Content starts

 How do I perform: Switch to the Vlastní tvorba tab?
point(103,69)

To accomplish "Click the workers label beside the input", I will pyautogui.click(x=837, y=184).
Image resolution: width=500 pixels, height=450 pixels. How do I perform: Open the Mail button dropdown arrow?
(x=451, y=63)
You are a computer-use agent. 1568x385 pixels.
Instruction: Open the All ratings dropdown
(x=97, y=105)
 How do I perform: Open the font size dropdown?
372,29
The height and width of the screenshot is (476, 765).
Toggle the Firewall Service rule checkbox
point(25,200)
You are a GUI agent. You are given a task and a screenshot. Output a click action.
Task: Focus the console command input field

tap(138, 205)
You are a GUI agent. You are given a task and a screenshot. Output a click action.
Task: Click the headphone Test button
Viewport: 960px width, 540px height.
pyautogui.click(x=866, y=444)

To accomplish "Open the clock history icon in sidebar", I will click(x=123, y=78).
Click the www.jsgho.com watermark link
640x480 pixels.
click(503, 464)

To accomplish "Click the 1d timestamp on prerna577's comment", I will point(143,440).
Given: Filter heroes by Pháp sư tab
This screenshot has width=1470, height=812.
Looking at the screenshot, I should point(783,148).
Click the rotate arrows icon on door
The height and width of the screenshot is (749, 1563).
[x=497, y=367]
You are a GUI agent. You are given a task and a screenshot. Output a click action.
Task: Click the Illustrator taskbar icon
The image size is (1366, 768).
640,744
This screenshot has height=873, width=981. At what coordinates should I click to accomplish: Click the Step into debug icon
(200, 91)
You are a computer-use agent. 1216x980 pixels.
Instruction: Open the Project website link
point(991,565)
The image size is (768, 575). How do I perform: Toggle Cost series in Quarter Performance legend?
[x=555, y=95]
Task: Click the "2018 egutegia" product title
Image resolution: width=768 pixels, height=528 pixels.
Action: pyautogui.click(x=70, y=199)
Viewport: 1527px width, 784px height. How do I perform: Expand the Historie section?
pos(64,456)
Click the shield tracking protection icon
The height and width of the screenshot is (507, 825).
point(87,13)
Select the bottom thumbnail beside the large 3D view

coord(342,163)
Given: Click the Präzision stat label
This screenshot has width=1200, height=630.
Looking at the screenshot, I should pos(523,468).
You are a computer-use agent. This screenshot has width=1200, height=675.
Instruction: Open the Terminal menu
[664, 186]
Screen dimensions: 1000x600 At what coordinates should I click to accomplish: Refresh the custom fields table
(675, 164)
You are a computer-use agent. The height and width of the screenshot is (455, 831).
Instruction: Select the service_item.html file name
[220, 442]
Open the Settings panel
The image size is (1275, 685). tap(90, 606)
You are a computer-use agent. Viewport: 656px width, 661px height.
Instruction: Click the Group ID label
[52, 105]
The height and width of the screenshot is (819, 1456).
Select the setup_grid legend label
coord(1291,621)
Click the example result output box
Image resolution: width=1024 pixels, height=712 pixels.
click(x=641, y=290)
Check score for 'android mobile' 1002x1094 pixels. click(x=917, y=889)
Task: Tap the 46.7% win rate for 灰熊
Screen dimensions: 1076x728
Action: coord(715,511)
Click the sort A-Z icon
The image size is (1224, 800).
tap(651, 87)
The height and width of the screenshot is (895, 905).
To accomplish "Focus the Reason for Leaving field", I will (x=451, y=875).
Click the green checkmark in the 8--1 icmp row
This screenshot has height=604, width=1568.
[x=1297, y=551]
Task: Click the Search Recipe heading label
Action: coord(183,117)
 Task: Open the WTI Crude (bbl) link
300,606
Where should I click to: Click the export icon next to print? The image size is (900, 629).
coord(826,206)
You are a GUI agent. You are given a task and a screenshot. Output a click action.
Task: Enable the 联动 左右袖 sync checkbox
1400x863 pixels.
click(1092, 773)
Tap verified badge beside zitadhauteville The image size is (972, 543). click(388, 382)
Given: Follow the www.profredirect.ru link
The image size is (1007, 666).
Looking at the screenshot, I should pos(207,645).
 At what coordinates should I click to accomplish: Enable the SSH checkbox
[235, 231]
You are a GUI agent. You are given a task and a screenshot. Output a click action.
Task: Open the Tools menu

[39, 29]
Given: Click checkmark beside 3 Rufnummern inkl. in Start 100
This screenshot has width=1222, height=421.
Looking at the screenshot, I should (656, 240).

Content ends

■ Exercise directions
The required output is the set of lines from the first line of the data through the line that contains "Given: Filter heroes by Pháp sư tab", transcribed exactly.

■ Written answer
 How do I perform: Switch to the Vlastní tvorba tab?
point(103,69)

To accomplish "Click the workers label beside the input", I will pyautogui.click(x=837, y=184).
Image resolution: width=500 pixels, height=450 pixels. How do I perform: Open the Mail button dropdown arrow?
(x=451, y=63)
You are a computer-use agent. 1568x385 pixels.
Instruction: Open the All ratings dropdown
(x=97, y=105)
 How do I perform: Open the font size dropdown?
372,29
The height and width of the screenshot is (476, 765).
Toggle the Firewall Service rule checkbox
point(25,200)
You are a GUI agent. You are given a task and a screenshot. Output a click action.
Task: Focus the console command input field

tap(138, 205)
You are a GUI agent. You are given a task and a screenshot. Output a click action.
Task: Click the headphone Test button
Viewport: 960px width, 540px height.
pyautogui.click(x=866, y=444)

To accomplish "Open the clock history icon in sidebar", I will click(x=123, y=78).
Click the www.jsgho.com watermark link
640x480 pixels.
click(503, 464)

To accomplish "Click the 1d timestamp on prerna577's comment", I will point(143,440).
Given: Filter heroes by Pháp sư tab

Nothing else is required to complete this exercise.